Bedroom tax victim turned to 'spare room' cannabis factory to cope with debts
Published by Jon Land for 24dash.com in Housing and also in Legal
Police reveal 'sharp rise' in cannabis factories
A social housing tenant caught out by the government's controversial bedroom tax allowed one of her spare rooms to be used as a cannabis factory to cover her loss in benefits.
Patricia Higgs pleaded guilty at Warwick Crown Court last week to allowing her home to be used for the growing of the drug.
One of the bedrooms in the 49-year-old's Coventry home contained 30 cannabis plants. Higgs was offered £1,000 to allow the drug-growing enterprise to go ahead, but was never actually paid.

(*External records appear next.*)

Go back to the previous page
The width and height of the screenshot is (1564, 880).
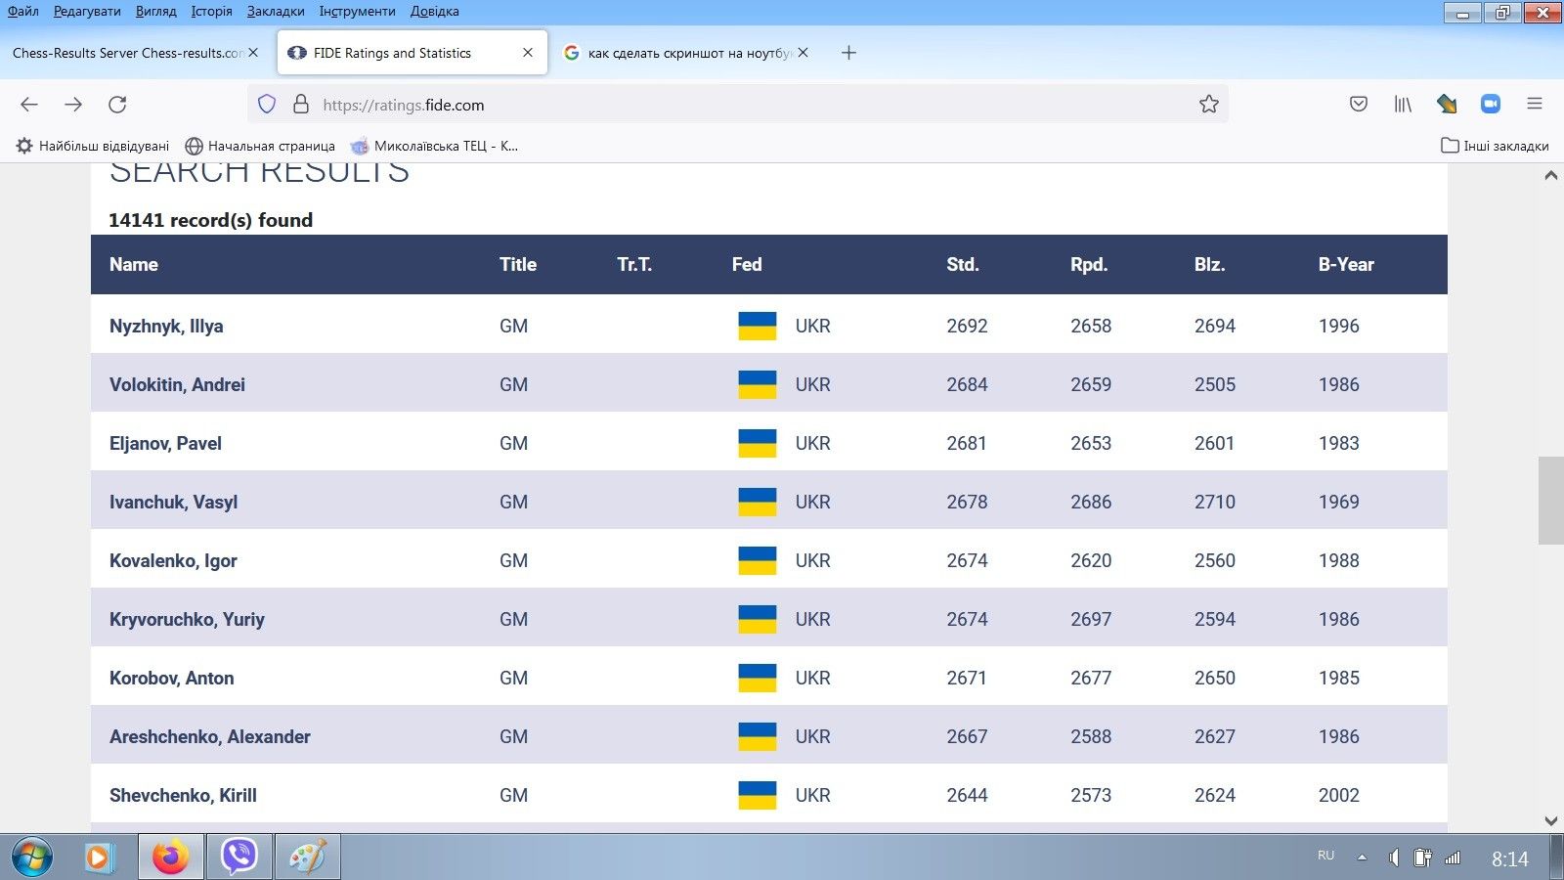tap(29, 105)
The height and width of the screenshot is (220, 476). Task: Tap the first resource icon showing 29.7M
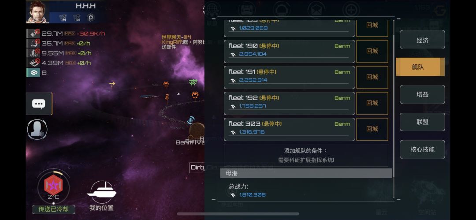(33, 34)
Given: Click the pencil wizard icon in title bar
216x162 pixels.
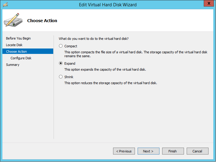Looking at the screenshot, I should (x=5, y=5).
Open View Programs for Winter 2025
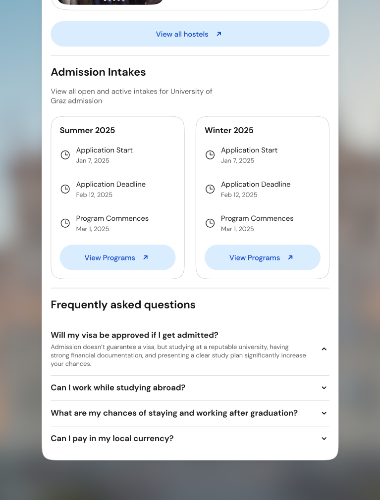The image size is (380, 500). [x=262, y=257]
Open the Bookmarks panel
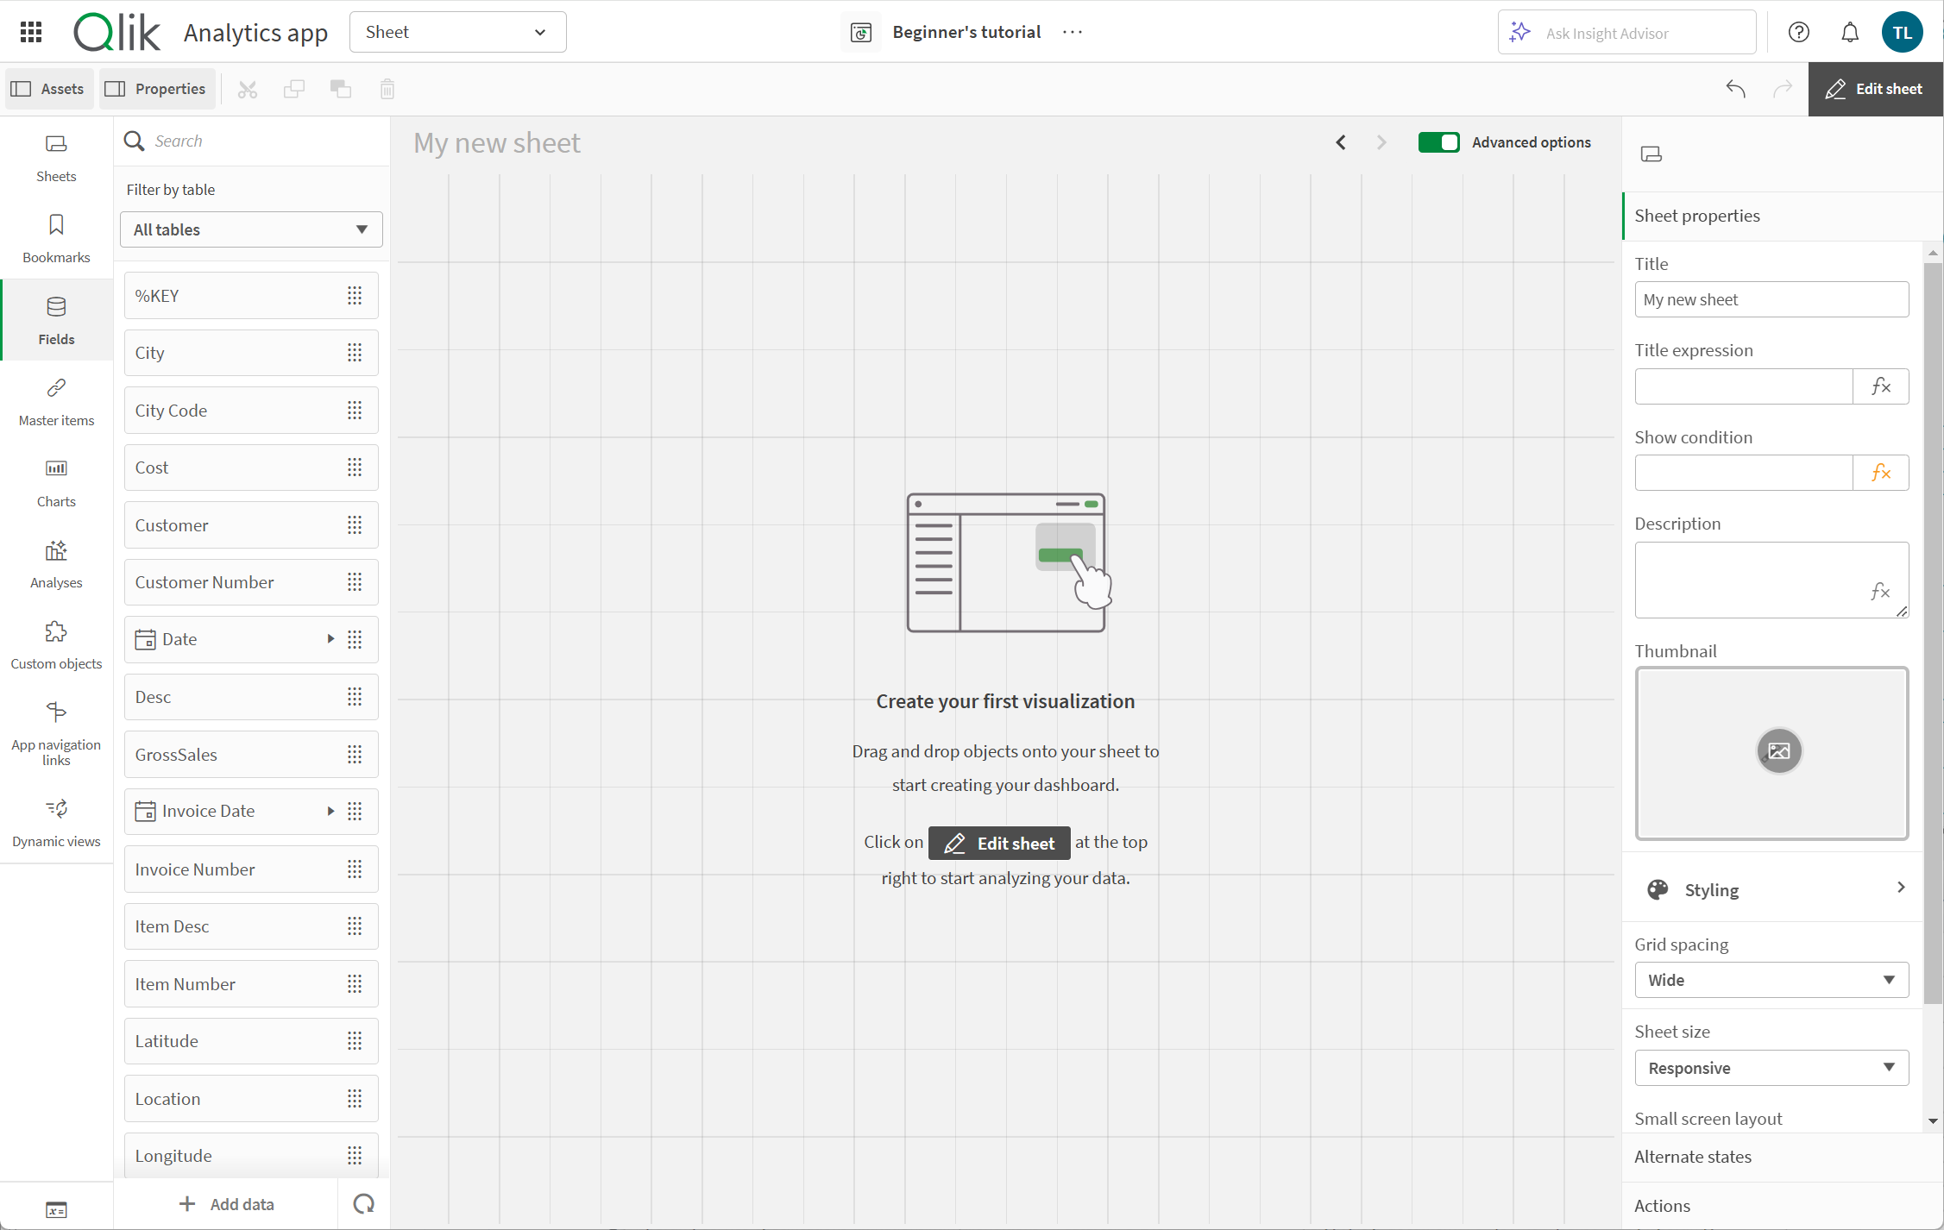Viewport: 1944px width, 1230px height. 57,236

A police raid in September last year uncovered the scheme. The plants had a street value of £16,000.
Higgs' defence counsel, Ian Windridge, told the court that his client had turned to the plot because she was deemed to be under-occupying her three-bedroom property and was hit with sanctions under the bedroom tax.
Recorder Martine Kushner told Higgs during sentencing: "You pleaded guilty at the first opportunity and, on top of that, I take the view that you are of previous good character.

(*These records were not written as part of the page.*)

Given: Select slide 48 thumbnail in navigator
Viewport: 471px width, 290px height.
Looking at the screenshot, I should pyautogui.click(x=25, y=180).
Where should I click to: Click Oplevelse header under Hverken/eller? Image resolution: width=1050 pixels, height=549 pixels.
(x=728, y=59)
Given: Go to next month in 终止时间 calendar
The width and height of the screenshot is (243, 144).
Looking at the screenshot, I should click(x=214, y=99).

“I also take into account that this has been hanging over you for the last six months or more.
“In my view you have a number of difficulties in your life, and you will have the benefit of support; but what must be marked is that this is a serious offence.
“I take the view you are not going to be back in this court again. You have learned a substantial lesson.”
Higgs was handed a community order with 12 months supervision.